The new ceramic material can be molded to accommodate cell phones and other heat-dissipating electronics. Image source: Northeastern University
In July 2021, researchers are testing an experimental ceramic compound. Ceramics are prone to rupture or even explode due to thermal shock when subjected to extreme thermal changes and mechanical stress. When the ceramic was sprayed with a blowtorch, it deformed. After a few trials, the researchers realized that they could control its deformation. So they started compression molding the ceramic material and found the process to be very fast.
The underlying microstructure allows the all-ceramic to rapidly transfer heat during the molding process, enabling efficient heat flow. The ceramics can be formed into delicate geometries and exhibit excellent mechanical strength and thermal conductivity at room temperature, the researchers said. This thermoformed ceramic is a new frontier of materials.

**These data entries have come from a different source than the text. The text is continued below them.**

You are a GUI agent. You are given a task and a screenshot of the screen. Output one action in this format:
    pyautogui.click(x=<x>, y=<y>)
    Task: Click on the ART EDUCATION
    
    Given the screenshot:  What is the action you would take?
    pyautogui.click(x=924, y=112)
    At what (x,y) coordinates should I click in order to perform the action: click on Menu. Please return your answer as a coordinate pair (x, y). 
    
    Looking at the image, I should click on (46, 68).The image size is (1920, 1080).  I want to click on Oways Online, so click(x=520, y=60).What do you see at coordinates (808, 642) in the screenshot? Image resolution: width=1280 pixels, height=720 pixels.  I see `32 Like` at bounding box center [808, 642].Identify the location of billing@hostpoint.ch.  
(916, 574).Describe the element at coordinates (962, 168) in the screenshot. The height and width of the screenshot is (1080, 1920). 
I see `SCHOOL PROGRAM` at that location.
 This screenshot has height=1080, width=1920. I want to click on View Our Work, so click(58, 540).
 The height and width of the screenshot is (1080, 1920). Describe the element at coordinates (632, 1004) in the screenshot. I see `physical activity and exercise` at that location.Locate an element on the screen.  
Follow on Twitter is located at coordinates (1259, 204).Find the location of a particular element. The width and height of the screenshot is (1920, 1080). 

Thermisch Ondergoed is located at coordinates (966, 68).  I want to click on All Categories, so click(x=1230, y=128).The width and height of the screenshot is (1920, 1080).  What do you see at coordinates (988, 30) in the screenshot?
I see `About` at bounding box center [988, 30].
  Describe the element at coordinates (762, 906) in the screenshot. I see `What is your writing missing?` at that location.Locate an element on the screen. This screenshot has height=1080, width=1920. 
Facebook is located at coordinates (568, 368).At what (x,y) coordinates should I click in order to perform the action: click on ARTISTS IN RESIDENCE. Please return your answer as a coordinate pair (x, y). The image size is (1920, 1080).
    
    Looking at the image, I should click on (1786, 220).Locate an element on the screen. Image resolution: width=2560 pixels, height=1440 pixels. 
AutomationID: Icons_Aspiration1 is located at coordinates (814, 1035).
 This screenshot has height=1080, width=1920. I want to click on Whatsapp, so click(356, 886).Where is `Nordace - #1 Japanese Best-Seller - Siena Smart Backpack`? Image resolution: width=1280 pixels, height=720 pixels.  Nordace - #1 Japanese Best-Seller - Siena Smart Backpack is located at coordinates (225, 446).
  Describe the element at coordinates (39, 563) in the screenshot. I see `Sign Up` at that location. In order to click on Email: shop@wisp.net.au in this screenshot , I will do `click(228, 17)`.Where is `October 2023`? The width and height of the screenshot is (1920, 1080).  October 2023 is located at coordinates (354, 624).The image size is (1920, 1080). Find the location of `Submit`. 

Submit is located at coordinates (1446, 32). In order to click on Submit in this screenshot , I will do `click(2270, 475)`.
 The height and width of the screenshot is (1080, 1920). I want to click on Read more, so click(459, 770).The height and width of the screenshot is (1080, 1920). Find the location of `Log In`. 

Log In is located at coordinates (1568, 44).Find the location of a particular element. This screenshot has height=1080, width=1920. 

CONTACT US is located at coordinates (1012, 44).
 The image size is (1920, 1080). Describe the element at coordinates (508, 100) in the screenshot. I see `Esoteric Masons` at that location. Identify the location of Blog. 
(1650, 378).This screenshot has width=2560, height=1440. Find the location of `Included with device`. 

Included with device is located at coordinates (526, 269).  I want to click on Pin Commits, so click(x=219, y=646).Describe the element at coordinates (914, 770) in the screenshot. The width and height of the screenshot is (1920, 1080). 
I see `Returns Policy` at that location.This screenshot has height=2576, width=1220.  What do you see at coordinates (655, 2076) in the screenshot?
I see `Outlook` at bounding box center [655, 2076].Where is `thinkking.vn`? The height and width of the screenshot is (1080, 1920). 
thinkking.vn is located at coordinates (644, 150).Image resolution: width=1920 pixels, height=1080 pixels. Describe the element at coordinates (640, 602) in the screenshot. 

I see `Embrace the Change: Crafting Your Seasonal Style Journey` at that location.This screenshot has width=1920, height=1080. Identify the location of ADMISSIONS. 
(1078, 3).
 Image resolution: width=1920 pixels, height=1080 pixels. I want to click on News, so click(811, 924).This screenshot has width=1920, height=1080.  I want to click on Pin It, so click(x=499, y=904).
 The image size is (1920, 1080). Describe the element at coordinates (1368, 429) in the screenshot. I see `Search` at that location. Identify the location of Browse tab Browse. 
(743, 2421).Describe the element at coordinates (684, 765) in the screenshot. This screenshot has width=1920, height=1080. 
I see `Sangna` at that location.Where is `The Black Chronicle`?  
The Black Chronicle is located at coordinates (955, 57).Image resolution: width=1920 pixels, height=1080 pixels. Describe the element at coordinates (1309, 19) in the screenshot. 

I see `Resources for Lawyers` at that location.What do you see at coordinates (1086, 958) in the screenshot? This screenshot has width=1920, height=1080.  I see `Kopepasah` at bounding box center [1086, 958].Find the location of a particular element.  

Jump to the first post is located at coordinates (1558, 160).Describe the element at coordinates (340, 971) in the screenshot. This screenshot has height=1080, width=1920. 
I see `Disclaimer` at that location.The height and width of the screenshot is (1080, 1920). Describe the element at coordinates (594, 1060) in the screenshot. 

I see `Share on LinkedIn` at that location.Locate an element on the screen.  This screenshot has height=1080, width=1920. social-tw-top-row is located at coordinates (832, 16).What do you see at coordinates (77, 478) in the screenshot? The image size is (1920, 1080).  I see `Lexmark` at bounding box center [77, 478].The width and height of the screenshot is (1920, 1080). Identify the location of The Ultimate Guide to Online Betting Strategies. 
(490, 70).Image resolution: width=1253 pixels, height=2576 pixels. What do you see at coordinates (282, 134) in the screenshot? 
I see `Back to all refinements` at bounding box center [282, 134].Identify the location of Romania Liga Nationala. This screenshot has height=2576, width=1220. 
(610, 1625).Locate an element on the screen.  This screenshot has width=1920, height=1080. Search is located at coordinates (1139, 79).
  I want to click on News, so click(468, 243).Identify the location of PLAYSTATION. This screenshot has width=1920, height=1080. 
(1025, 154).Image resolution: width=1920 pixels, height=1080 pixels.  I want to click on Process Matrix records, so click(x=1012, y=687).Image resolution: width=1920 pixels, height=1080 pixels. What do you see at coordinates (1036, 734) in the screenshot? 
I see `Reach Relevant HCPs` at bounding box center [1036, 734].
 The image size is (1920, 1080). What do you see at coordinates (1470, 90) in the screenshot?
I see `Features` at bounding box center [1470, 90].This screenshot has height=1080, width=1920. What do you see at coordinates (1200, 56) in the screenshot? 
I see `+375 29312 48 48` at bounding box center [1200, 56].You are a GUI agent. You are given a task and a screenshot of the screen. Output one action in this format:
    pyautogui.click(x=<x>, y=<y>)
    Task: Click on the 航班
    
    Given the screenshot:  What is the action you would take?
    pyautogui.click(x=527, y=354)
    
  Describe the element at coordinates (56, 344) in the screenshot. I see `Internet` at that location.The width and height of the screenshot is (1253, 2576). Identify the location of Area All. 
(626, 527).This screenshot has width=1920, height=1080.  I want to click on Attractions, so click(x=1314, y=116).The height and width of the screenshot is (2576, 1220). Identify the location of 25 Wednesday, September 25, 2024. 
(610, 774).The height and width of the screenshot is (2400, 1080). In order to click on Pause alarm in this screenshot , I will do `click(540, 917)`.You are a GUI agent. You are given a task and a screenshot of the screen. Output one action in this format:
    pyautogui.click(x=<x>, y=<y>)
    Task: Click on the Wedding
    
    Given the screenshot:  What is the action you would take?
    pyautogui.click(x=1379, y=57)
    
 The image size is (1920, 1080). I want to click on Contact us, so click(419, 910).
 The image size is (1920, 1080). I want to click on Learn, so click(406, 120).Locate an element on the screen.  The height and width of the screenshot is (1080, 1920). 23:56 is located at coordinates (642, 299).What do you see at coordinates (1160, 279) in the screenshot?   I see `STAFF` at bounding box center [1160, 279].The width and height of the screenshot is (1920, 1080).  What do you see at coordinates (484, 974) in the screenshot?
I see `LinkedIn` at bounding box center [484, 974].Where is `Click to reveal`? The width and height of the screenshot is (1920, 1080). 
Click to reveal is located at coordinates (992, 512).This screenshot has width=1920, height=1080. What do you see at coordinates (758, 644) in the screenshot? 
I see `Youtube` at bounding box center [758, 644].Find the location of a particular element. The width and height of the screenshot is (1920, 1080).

This new product has the potential to bring two industry improvements. The first is its efficiency as a thermal conductor that can cool high-density electronics. Typically, cell phones and other electronics are fitted with a heavy layer of aluminum, which is necessary to absorb heat from the device. The new material is less than a millimeter thick and can be shaped into the desired cooling surface.
“This phononic crystal-based ceramic allows heat to flow without electron transport. It doesn’t interfere with radio frequencies in cell phones and other systems,” said Randall Erbe, an associate professor of mechanical and industrial engineering at Northeastern.
Another improvement is that it can be shape-matched directly to electrical components. The researchers demonstrated the ceramic’s non-Newtonian behavior by liquefying a clump of ceramic slurry through vibrations, reorganizing the material’s structure into a moldable ceramic.